Press Release: IMF Completes First Review Under Burundi's PRGF Arrangement and Approves US$10.9 Million Disbursement
January 19, 2005
The Executive Board of the International Monetary Fund (IMF) today completed the first review of Burundi's economic performance under an SDR 69.3 million (about US$105.6 million) Poverty Reduction and Growth Facility (PRGF) arrangement (see Press Release No. 04/13), and approved the disbursement of an amount equivalent to SDR 7.15 million (about US$10.9 million), which will bring the total disbursements under the PRGF arrangement to SDR 33.55 million (about US$51.1 million). The Executive Board of the IMF approved a three-year arrangement under the PRGF for Burundi on January 23, 2004 to support the country's economic reform program through January 2007.
In completing the first review, the Executive Board granted Burundi's request for waivers of nonobservance of performance criterion pertaining to external payments arrears, the establishment of a new auditing court; and the adoption of weekly liquidation auctions.

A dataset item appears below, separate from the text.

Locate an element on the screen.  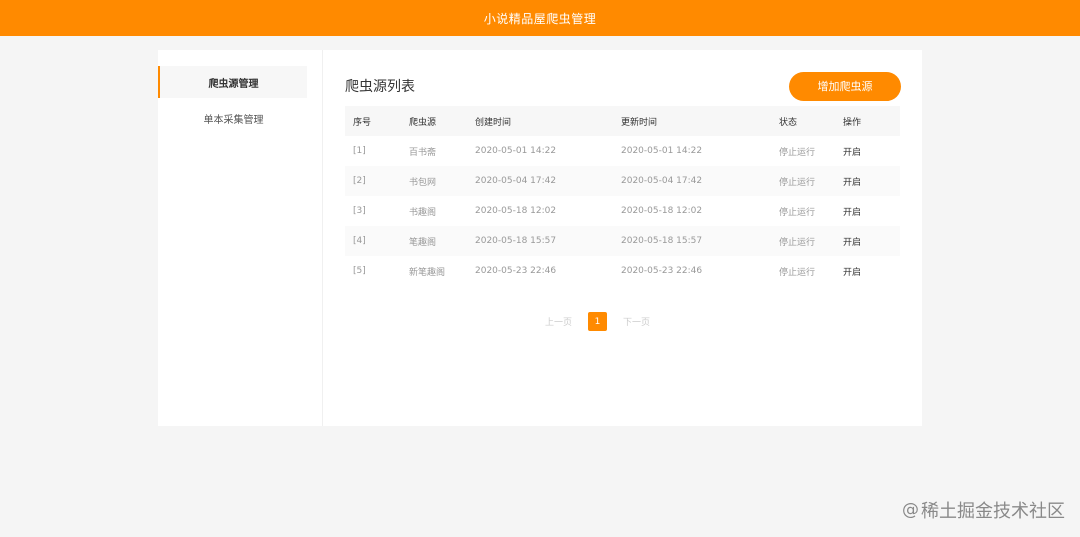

Following the Executive Board's discussion on Burundi's economic performance, Agustín Carstens, Deputy Managing Director and Acting Chair, stated:
"Burundi has made a good start in implementing its PRGF-supported program, against the backdrop of a difficult political environment. Encouragingly, the demobilization process has begun and the security situation has improved. Macroeconomic developments in 2004 were broadly on track, with somewhat higher-than-expected real growth, but overall program performance was mixed owing to fiscal slippages and delays in implementing structural reforms. Notwithstanding these broadly positive developments, Burundi faces enormous challenges, including the need to complete the political transition and the demobilization of armed combatants, to secure debt relief, and to address widespread poverty and work to meet the Millennium Development Goals.
"Fiscal slippages in 2004 reflected the adverse fiscal effects of the surge in petroleum prices and higher spending associated with the peace process, but also the need to cover higher coffee sector losses from budgetary resources—underscoring the urgency of implementing the coffee reform strategy. The increase in donor-supported project spending is welcome.

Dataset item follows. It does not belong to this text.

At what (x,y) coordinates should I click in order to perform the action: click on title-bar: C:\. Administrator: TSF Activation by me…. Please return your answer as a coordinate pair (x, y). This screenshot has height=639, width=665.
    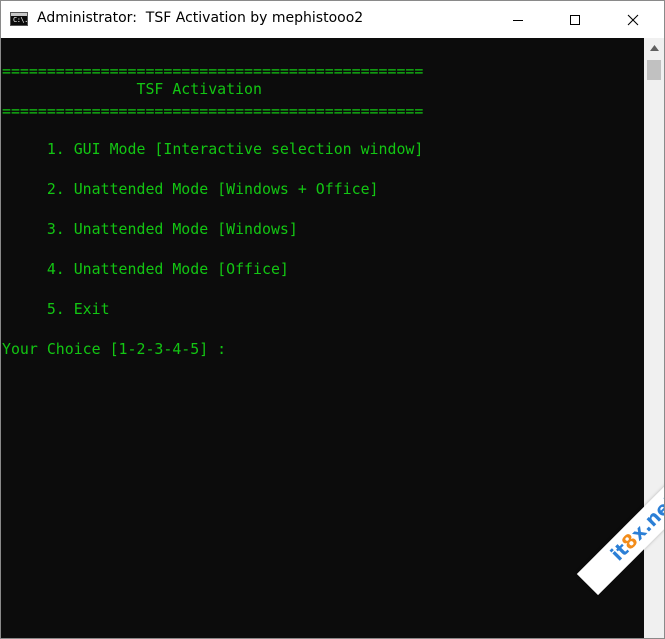
    Looking at the image, I should click on (332, 20).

"The 2005 budget envisages a reduction in the primary fiscal deficit and a further increase in social spending. Savings from reduced military spending are to be redirected to urgent social needs. Appropriate and timely donor support will be vital to ensure that this effort moves ahead without destabilizing public finances. Measures are also being taken to strengthen the management of public finances, notably through a new budget and accounts code and improved wage bill management.
"The Bank of the Republic of Burundi is strengthening its monetary instruments and its supervision of the banking sector, building on the improvements made in 2004. Reflecting recent reform steps, the differential between the official and parallel exchange rates has fallen to historic lows. In mid-January 2005, the remaining foreign exchange surrender requirement was eliminated. The authorities are proceeding with further liberalization of the exchange and trade systems.
"Based on a preliminary debt sustainability analysis, jointly undertaken by IMF and World Bank staff, Burundi's external debt burden at end-2003 is unsustainable after traditional debt relief. It is likewise expected that the country's debt situation will be shown to have been unsustainable, after traditional debt relief, at end-2004. On this basis, Burundi is likely to qualify for assistance under the Enhanced Heavily Indebted Poor Countries (HIPC) Initiative and could reach its HIPC decision point by mid-2005, provided its macroeconomic program, supported by the PRGF arrangement, remains on track as evidenced by completion of the second program review. Given Burundi's heavy debt burden, it is important that external financial assistance be in the form of grants and/or highly concessional loans," Mr. Carstens said.
The PRGF is the IMF's concessional facility for low-income countries. PRGF-supported programs are based on country-owned poverty reduction strategies adopted in a participatory process involving civil society and development partners and articulated in a PRSP. This is intended to ensure that PRGF-supported programs are consistent with a comprehensive framework to foster growth and reduce poverty. PRGF loans carry an annual interest rate of 0.5 percent and are repayable over 10 years with a 5 ½-year grace period on principal payments.